Under this line are the records; write out word for word the part that begins at the line containing "שיטות הראשונים ביישוב" and ends at the line containing "תרמו (499, 2321)", and no more.

────────

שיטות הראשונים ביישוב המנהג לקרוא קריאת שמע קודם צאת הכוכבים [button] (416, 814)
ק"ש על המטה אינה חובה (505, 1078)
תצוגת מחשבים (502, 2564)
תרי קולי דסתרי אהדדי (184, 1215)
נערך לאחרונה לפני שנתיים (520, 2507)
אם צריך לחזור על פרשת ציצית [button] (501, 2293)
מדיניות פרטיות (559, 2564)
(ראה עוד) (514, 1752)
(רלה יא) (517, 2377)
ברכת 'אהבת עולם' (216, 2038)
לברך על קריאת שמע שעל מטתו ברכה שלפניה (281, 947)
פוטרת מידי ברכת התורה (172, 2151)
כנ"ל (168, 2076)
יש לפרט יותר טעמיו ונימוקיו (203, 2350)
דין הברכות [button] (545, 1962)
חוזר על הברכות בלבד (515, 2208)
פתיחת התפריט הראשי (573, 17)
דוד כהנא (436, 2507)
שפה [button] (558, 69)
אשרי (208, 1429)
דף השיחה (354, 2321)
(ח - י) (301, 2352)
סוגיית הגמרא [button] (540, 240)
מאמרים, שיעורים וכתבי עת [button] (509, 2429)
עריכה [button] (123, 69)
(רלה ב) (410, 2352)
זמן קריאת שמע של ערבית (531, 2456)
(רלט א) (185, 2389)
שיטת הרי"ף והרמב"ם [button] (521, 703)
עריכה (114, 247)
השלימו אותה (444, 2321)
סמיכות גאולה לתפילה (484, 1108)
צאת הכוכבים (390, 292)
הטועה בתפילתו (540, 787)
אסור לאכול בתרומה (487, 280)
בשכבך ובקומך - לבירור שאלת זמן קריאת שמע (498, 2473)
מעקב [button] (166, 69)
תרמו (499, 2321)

────────

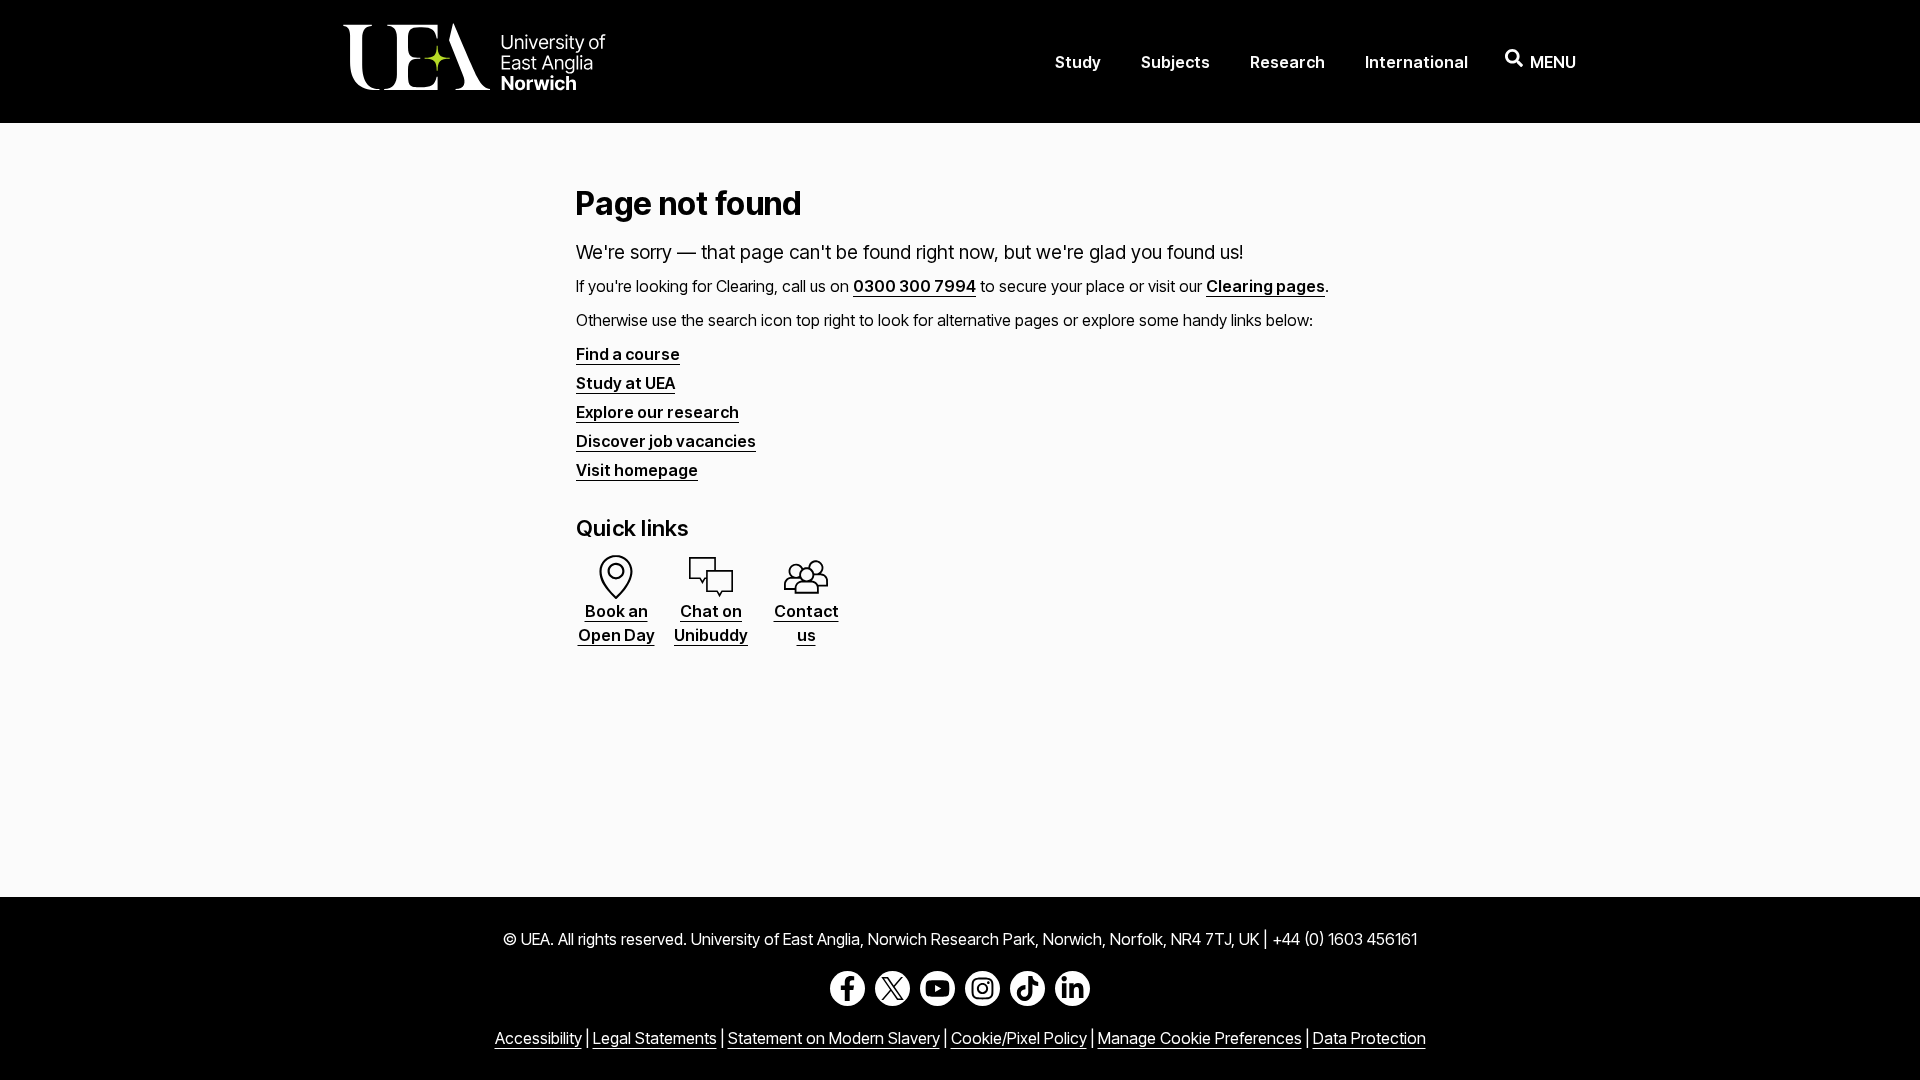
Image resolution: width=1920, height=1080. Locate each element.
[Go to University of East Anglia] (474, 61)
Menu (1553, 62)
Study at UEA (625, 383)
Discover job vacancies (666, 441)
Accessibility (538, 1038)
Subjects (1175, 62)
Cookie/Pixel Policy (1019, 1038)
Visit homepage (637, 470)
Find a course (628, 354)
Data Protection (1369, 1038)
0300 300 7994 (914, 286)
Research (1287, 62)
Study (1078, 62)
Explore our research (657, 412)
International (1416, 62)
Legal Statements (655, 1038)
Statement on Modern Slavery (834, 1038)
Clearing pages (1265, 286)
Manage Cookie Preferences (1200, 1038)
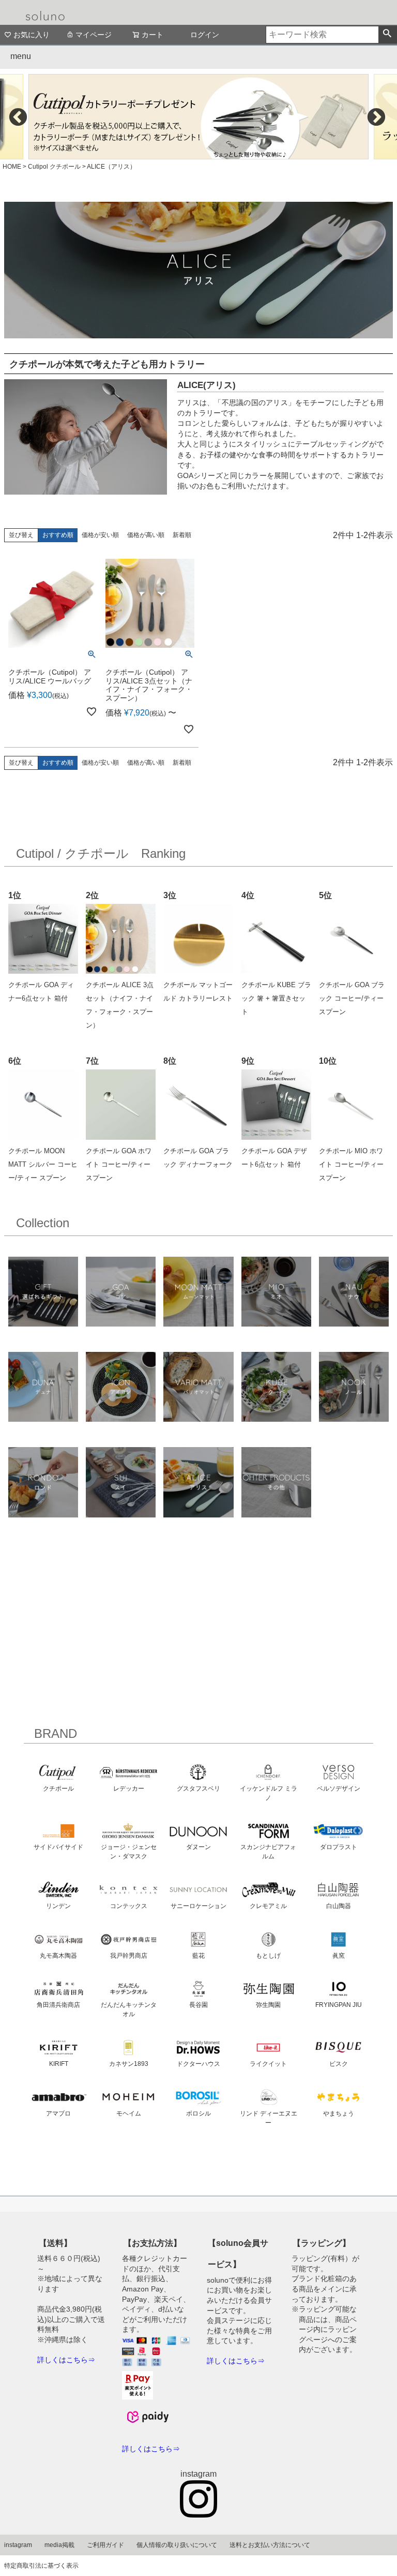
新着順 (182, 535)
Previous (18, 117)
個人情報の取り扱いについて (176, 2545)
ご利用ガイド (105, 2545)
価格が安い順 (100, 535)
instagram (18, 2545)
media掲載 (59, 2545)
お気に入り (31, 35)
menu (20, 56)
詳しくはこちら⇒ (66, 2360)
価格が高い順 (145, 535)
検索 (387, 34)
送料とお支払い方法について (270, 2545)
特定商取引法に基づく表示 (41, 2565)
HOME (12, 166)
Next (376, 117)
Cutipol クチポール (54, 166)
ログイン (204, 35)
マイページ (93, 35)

────────

▶ [Written solution]:
שיטות הראשונים ביישוב המנהג לקרוא קריאת שמע קודם צאת הכוכבים [button] (416, 814)
ק"ש על המטה אינה חובה (505, 1078)
תצוגת מחשבים (502, 2564)
תרי קולי דסתרי אהדדי (184, 1215)
נערך לאחרונה לפני שנתיים (520, 2507)
אם צריך לחזור על פרשת ציצית [button] (501, 2293)
מדיניות פרטיות (559, 2564)
(ראה עוד) (514, 1752)
(רלה יא) (517, 2377)
ברכת 'אהבת עולם' (216, 2038)
לברך על קריאת שמע שעל מטתו ברכה שלפניה (281, 947)
פוטרת מידי ברכת התורה (172, 2151)
כנ"ל (168, 2076)
יש לפרט יותר טעמיו ונימוקיו (203, 2350)
דין הברכות [button] (545, 1962)
חוזר על הברכות בלבד (515, 2208)
פתיחת התפריט הראשי (573, 17)
דוד כהנא (436, 2507)
שפה [button] (558, 69)
אשרי (208, 1429)
דף השיחה (354, 2321)
(ח - י) (301, 2352)
סוגיית הגמרא [button] (540, 240)
מאמרים, שיעורים וכתבי עת [button] (509, 2429)
עריכה [button] (123, 69)
(רלה ב) (410, 2352)
זמן קריאת שמע של ערבית (531, 2456)
(רלט א) (185, 2389)
שיטת הרי"ף והרמב"ם [button] (521, 703)
עריכה (114, 247)
השלימו אותה (444, 2321)
סמיכות גאולה לתפילה (484, 1108)
צאת הכוכבים (390, 292)
הטועה בתפילתו (540, 787)
אסור לאכול בתרומה (487, 280)
בשכבך ובקומך - לבירור שאלת זמן קריאת שמע (498, 2473)
מעקב [button] (166, 69)
תרמו (499, 2321)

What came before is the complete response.